Nantgarw China Works celebrated in exhibition
- 21 November 2013
- From the section South East Wales
A 200-year-old story of artistic brilliance, industrial espionage, and bankruptcy is celebrated with a new exhibition in the south Wales valleys.
The show examines the work of William Billingsley, founder of the Nantgarw China Works and a known perfectionist.
The bicentenary exhibition features rare examples of the works' output, alongside items created by some of Wales' foremost contemporary potters.
Billingsley fled Wales in 1820, pursued by creditors.
But his work is still regarded as some of the finest ceramics ever produced - a single piece can fetch tens of thousands of pounds at auction.
One of the reasons is the rarity of Nantgarw chinaware - the artist was regarded as a complete perfectionist, rejecting 90% of everything he ever made.
His pieces were deemed so exquisite that fearful Staffordshire potteries ganged up in an attempt to put Nantgarw out of business.
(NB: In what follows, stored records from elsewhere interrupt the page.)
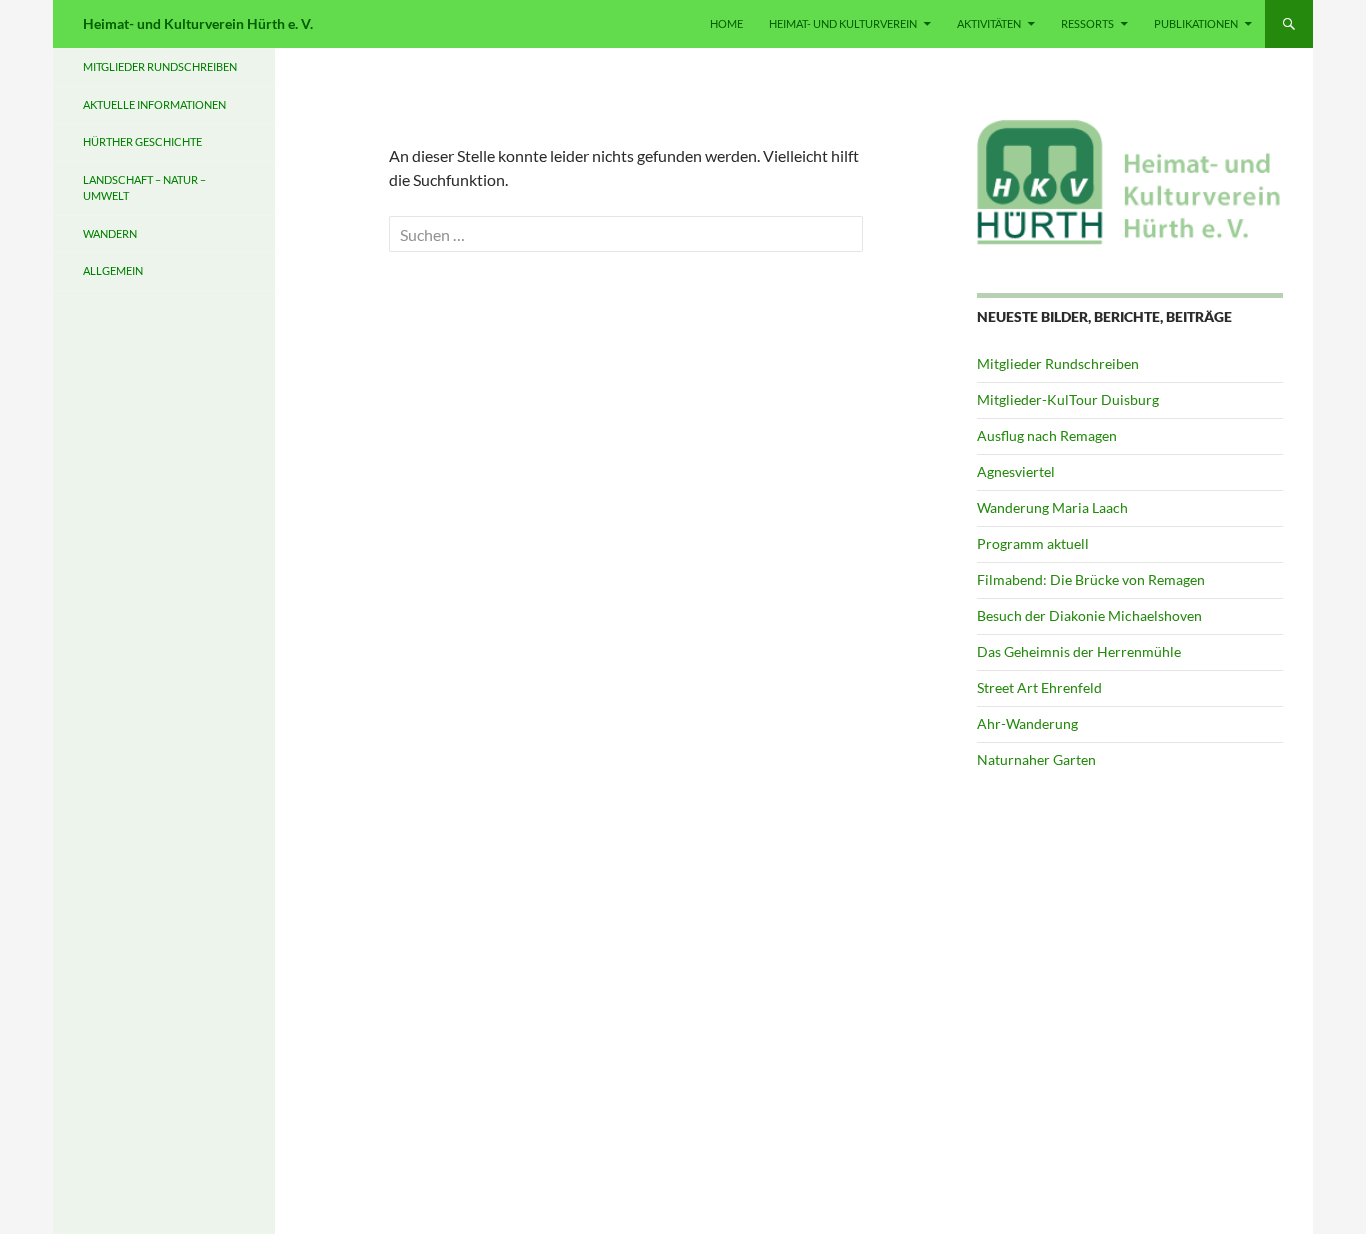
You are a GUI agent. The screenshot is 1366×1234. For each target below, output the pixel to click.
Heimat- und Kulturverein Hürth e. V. (198, 23)
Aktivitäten (989, 23)
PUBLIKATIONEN (1196, 23)
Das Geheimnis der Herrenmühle (1079, 651)
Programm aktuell (1033, 543)
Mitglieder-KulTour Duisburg (1068, 399)
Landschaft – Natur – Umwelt (144, 188)
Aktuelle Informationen (154, 104)
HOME (726, 23)
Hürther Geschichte (142, 141)
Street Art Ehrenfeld (1039, 687)
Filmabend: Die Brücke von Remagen (1091, 579)
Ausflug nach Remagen (1047, 435)
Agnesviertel (1016, 471)
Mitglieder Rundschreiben (1058, 363)
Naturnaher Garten (1036, 759)
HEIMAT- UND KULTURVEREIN (843, 23)
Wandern (110, 233)
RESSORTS (1087, 23)
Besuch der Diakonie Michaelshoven (1089, 615)
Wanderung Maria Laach (1052, 507)
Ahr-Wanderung (1027, 723)
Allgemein (113, 270)
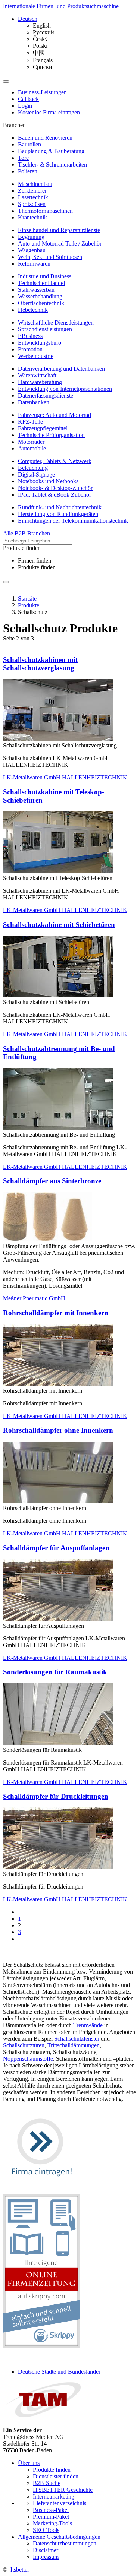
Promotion (30, 349)
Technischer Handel (41, 283)
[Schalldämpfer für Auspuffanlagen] (58, 1619)
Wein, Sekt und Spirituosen (50, 257)
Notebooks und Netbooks (48, 481)
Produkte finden (37, 567)
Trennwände (88, 2025)
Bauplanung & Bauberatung (51, 151)
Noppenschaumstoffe (28, 2059)
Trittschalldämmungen (73, 2045)
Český (40, 39)
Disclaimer (45, 2550)
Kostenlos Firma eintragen (49, 112)
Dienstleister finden (55, 2476)
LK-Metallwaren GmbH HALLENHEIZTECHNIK (65, 777)
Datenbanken (33, 402)
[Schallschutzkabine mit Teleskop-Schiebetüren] (58, 871)
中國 (39, 53)
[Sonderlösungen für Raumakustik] (58, 1743)
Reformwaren (34, 263)
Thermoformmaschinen (45, 211)
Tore (23, 158)
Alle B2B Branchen (26, 533)
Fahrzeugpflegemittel (43, 428)
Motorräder (31, 442)
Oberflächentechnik (41, 303)
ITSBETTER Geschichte (63, 2490)
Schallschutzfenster (76, 2038)
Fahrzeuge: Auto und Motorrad (54, 415)
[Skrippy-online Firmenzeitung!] (41, 2345)
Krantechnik (32, 217)
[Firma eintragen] (41, 2184)
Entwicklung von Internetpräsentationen (65, 389)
Founded in 1813 on the banks of the Glamorgan Canal, it was also claimed that the clay formula Billingsley used was stolen from Royal Worcester.
But in just seven years, despite being regarded as the finest ceramicist in Britain, Billingsley had racked up crippling debts and quit the Nantgarw works.
"Nantgarw China Works is such a thrilling story that it really should be made into a film," enthused Lowri Davies, who has organised the exhibition.
Her own Billingsley-inspired collection featured at the Sculpture Objects and Functional Art exhibition in Chicago, USA.
"It's the tale of a man so driven to perfect his art that nothing else mattered," she added.
"He was a hopeless businessman who was always in some scrape or other, constantly being sued and pursued by creditors, but as long as his pieces were the best the world had ever seen then he didn't care about little things like intellectual property or even making money.
"And his work was brilliant - exquisite wet paste china and instantly recognisable, breathtaking floral artwork."
After Billingsley left Wales in 1820, his business partner William Western-Young managed to stave off formal bankruptcy by selling Billingsley's remaining work, which had acquired an increased value following news of the demise of Nantgarw China Works.
Western-Young kept the factory open, but without Billingsley's expertise they were reduced to manufacturing clay smoking pipes and rough earthenware pots and jugs.
This proved to be infinitely more profitable, and the works went on to survive until 1920, when the switch away from pipes to cigarettes was the death knell for the business.
But despite a hundred years of pipe manufacturing, according to Lowri Davies it will always be their fine china for which Nantgarw China Works will be best remembered.
"In some ways it's a tragedy that Nantgarw China lasted such a short time, but then again, if it had gone on for decades or even centuries, then would we be talking about it today?"
The china works near Caerphilly lay derelict for decades until it was acquired by the former Taff-Ely council in the 1980s and was turned into a museum.
Earlier this year Rhondda Cynon Taf council handed over the museum to the Friends of Nantgarw China Works Trust, who are now undertaking an extensive restoration of the original studios and kilns.
Amongst others, the exhibition at the works museum features craftwork from Caitlin Jenkins, of Ewenny Pottery, and Geoff Swindell of Dinas Powys, whose creations are included in the collections of some 40 museums including the Victoria & Albert in London.
The exhibition runs at the museum until 12 January, 2014.